In Data Science, many data models and data analysis are accomplished with the use of algorithms. These can either be automated to self-learn, as in the case of Machine Learning, or simple Macros applied to excel sheets in oder to generate results based on the data provided.
Data Science Concept #3: Statistical Models
Statistical Models are mathematical models that specify relationships between random and non-random variables. It is the process of analysing datasets by mathematically representing observed data in order to make inferences from the samples provided. This Data Science Concept is a crux of this field. Models can be used to extract information or predict probable outcomes, based on available data.
Statistical models can be considered as statistical assumptions, allowing Data Scientists to calculate the probability of an event occurring. A simple example of one such model is predicting the probable outcome of a dice roll.
Data Science Concept #4: Regression Analysis
Regression analysis is a statistical process that estimates relationships between a dependent variable and independent variables, to provide a real number value representing a quantity on a line. For example, temperature, sales turnover etc.
It is used in Data Science for statistical modelling, to find trends in the data to predict or forecast specific behaviours. For example, forecasting monthly sales trend for the year based on past and current data. Regression analysis substantially overlaps with the Machine Learning field.

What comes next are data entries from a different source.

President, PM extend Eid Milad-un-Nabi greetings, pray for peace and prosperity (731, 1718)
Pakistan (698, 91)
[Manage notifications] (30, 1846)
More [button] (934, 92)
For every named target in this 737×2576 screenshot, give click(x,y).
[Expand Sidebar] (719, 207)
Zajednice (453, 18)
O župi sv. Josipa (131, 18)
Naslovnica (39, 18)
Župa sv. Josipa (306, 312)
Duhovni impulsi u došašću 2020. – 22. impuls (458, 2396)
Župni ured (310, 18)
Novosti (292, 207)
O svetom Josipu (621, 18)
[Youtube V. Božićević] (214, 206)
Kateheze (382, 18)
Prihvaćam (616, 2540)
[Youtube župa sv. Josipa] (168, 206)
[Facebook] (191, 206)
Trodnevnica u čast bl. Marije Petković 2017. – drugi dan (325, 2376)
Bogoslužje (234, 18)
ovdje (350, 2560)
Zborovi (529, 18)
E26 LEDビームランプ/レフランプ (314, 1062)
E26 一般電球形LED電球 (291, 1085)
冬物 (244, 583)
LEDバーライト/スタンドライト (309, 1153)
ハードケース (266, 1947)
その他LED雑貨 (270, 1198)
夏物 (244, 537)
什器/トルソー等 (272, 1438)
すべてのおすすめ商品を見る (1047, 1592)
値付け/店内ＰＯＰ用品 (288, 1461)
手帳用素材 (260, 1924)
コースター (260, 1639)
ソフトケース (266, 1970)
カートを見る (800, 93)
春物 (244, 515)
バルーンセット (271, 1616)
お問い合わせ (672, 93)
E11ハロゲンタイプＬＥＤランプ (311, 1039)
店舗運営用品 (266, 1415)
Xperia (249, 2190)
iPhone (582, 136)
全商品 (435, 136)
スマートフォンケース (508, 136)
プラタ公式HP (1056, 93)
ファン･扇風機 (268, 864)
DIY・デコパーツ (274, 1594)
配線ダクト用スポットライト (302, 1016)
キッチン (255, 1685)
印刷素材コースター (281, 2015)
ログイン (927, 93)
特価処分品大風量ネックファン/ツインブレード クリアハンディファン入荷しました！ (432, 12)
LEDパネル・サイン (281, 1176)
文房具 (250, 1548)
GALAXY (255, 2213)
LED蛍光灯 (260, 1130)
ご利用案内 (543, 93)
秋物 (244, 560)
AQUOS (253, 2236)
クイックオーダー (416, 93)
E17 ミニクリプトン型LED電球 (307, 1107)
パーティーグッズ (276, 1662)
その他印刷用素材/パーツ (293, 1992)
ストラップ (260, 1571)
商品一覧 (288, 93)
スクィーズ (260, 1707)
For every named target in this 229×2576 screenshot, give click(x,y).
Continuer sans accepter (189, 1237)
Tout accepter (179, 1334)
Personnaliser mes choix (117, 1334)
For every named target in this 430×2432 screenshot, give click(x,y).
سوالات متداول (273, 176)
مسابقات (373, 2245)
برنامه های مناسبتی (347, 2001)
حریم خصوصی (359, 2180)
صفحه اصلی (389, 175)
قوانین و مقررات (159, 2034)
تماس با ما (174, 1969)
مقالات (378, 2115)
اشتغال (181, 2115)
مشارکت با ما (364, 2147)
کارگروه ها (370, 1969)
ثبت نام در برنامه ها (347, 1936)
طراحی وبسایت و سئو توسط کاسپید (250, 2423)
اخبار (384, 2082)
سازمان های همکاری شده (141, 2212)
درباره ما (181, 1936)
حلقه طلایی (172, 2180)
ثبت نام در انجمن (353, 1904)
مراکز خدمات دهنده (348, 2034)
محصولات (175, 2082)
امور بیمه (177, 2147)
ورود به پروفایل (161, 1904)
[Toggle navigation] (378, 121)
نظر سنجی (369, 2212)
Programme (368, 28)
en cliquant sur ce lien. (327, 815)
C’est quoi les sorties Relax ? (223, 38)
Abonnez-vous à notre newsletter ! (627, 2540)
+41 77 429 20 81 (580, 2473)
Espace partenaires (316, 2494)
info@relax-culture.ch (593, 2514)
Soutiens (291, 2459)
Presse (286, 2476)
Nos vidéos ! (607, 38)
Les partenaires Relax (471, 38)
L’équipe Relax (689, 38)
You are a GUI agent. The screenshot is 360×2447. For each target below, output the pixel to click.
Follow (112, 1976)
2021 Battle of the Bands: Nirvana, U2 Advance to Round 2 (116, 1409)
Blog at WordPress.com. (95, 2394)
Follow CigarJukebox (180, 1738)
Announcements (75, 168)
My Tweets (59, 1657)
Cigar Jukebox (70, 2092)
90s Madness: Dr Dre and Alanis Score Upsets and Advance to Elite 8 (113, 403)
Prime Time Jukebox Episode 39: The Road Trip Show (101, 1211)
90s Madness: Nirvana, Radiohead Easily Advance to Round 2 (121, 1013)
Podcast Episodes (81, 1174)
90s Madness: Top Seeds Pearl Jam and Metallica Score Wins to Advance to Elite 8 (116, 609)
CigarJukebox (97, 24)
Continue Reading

Data Science Concept #5: Programming
Computer Programming languages are used to develop and build the models used in Data analysis. In addition to the this, programming can also be used to clean data, organise data and help visualise data in understandable formats for stakeholders.
Commonly used programming languages in Data Science are Python, R for Statistics as well as SQL to help with database management and creation.
Business Analytics however, or individuals who specialise only in data interpretation and analysis do not often study these languages.